→ **EXERCISE**
Keep the lines exact and the pictures out as you repeat the following listing.
────────────────
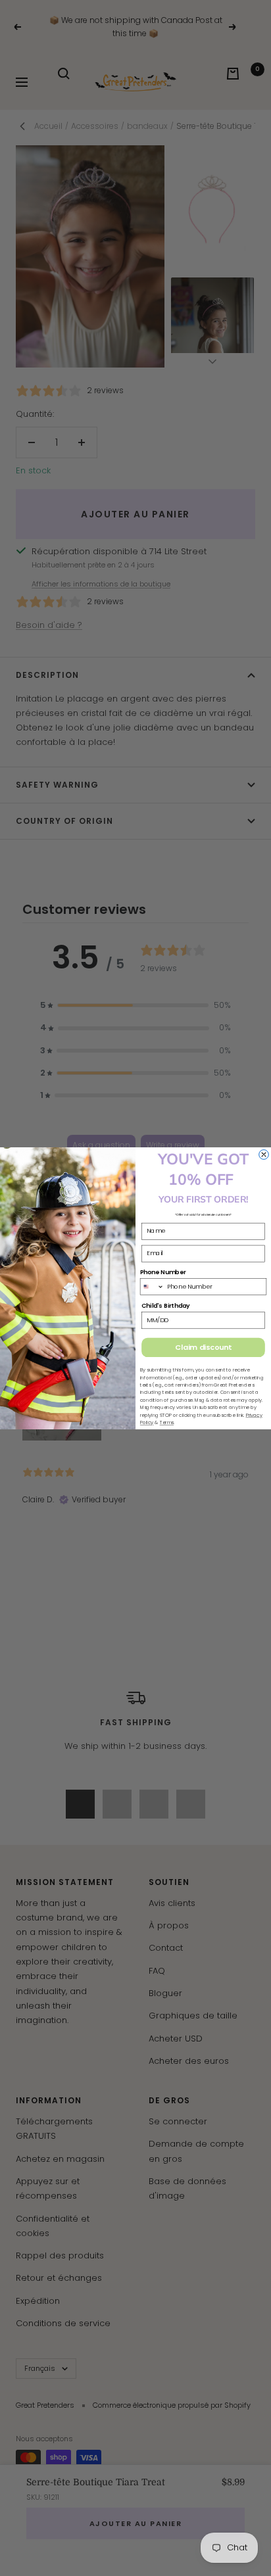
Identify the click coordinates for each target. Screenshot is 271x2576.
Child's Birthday (165, 1305)
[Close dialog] (264, 1154)
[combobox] (152, 1286)
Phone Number (163, 1272)
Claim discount (203, 1347)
────────────────
→ **TASK ANSWER**
Identify the click coordinates for each target. Screenshot is 271x2576.
Child's Birthday (165, 1305)
[Close dialog] (264, 1154)
[combobox] (152, 1286)
Phone Number (163, 1272)
Claim discount (203, 1347)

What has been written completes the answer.